Assume that two pigments, red and blue, mix to give the normal purple color of petunia petal. Separate biochemical pathways synthesize the two pigments, as shown in the top two rows of the accompanying diagram. "White" refers to compounds that are not pigments. (Total lack of pigment results in a white petal.) Red pigment forms from a yellow intermediate that is normally at a concentration too low to color petals.
Pathway I ... → white1 →E blue
Pathway II ... → white2→A yellow→B red
C↑
Pathway III ... →white3 →D white4
( the letters should be on top of the arrows, and the numbers are subscripts)
A third pathway, whose compounds do not contribute pigment to petals, normally does not affect the blue and red pathways, but, if one of its intermediates(white) should build up in concentration, it can be converted into the yellow intermediate of the red pathway. In the diagram, the letters A through E represent enzymes; their corresponding genes, all of which are unlinked, may be symbolized by the same letters. Assume that wild-type alleles are dominant and encode enzyme function and that recessive alleles result in a lack of enzyme function. Deduce which combinations of true-breeding parental genotypes could be crossed to produce F2 progeny in the following ratios:
a. 9 purple: 3 green: 4 blue b. 9 purple: 3 red: 3 blue: 1 white c. 13 purple: 3 blue d. 9 purple: 3 red: 3 green: 1 yellow
To deduce the combinations of true-breeding parental genotypes that could produce the specified ratios of F2 progeny, we need to consider the different pathways and their intermediates.
Let's go through each scenario:
a. 9 purple: 3 green: 4 blue
Purple is the result of combining red and blue pigments. From the given pathways, we know that the red pigment can be synthesized through the pathway II. The blue pigment, on the other hand, is a direct product without any intermediates.
To produce purple petals (9), we need at least one parent to have the red pigment pathway (AAbb genotype), and the other parent to have the blue pigment pathway (aabb genotype). This cross would result in F1 progeny with the genotype AaBb, which can produce both red and blue pigments. When these F1 progeny undergo random assortment in meiosis, they can produce the desired 9 purple (AaBb), 3 green (AAbb or aaBb), and 4 blue (aabb) in a 9:3:4 ratio.
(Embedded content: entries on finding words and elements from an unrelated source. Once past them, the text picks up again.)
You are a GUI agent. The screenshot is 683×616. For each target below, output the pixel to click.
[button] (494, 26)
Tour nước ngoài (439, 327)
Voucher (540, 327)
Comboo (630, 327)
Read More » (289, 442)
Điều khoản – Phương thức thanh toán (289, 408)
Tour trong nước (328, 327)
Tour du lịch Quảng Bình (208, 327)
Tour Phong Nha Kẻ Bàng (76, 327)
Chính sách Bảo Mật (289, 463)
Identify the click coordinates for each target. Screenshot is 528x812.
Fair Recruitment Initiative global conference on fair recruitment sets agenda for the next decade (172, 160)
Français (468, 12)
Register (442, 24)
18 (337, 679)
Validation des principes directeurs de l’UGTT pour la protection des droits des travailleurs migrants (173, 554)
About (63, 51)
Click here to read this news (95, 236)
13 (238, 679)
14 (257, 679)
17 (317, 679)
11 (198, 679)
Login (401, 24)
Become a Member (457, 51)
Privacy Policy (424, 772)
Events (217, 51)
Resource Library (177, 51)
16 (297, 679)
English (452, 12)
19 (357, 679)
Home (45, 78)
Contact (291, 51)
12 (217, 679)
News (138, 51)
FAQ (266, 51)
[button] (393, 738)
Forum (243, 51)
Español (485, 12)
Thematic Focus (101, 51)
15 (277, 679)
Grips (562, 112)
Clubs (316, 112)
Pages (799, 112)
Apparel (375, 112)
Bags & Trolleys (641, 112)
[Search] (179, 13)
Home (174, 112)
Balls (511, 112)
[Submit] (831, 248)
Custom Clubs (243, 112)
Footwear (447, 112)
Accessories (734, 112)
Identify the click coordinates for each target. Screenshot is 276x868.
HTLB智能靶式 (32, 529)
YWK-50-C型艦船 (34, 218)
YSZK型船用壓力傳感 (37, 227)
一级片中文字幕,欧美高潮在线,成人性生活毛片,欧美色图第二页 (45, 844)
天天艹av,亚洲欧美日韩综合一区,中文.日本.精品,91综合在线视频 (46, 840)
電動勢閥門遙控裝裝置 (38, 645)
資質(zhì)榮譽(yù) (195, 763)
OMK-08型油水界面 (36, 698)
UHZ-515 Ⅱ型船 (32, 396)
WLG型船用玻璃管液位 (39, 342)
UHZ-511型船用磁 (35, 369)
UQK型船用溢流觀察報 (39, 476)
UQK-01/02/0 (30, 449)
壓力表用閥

b. 9 purple: 3 red: 3 blue: 1 white
To produce the specified ratio, we need to consider the white pathway and its interaction with the red pathway.
In this case, we should start with a parent that can produce both red and blue pigments to account for the 9 purple (AABB or AaBB). The other parent should lack the enzyme for the white pathway (cc).
Crossing these parents would result in F1 progeny with the genotype AaBbCc, which can produce purple (AABB, AaBB, AABb, AaBb), red (AAbb, Aabb), blue (aabb), and white (cc) pigments. When these F1 progeny undergo random assortment in meiosis, they can produce the desired ratio of 9 purple, 3 red, 3 blue, and 1 white.
c. 13 purple: 3 blue
To produce the specified ratio, we only need parents that can produce purple pigments.
The parental genotypes could be AABB or AaBB. Both of these genotypes can produce only purple pigments. When these parents are crossed, all the F1 progeny will have the genotype AaBb, which can only produce purple pigments. Thus, the F2 progeny will also be purple, resulting in the desired ratio of 13 purple to 3 blue.
d. 9 purple: 3 red: 3 green: 1 yellow
To produce the specified ratio, we need to consider the white pathway and its interaction with the red pathway, as well as the yellow intermediate.
We should start with a parent that can produce both red and green pigments to account for the 9 purple (AAbb or AaBb). The other parent should lack the enzyme for the yellow intermediate (BB).
Crossing these parents would result in F1 progeny with the genotype AaBbBB, which can produce purple (AAbb, AaBb), red (AAbb), green (AaBB), and yellow (AaBbBB) pigments. When these F1 progeny undergo random assortment in meiosis, they can produce the desired ratio of 9 purple, 3 red, 3 green, and 1 yellow.
In summary:
a. Cross AAbb x aabb
b. Cross AABB or AaBB x cc
c. Cross AABB or AaBB
d. Cross AAbb or AaBb x BB
These combinations of true-breeding parental genotypes would produce the specified ratios of F2 progeny.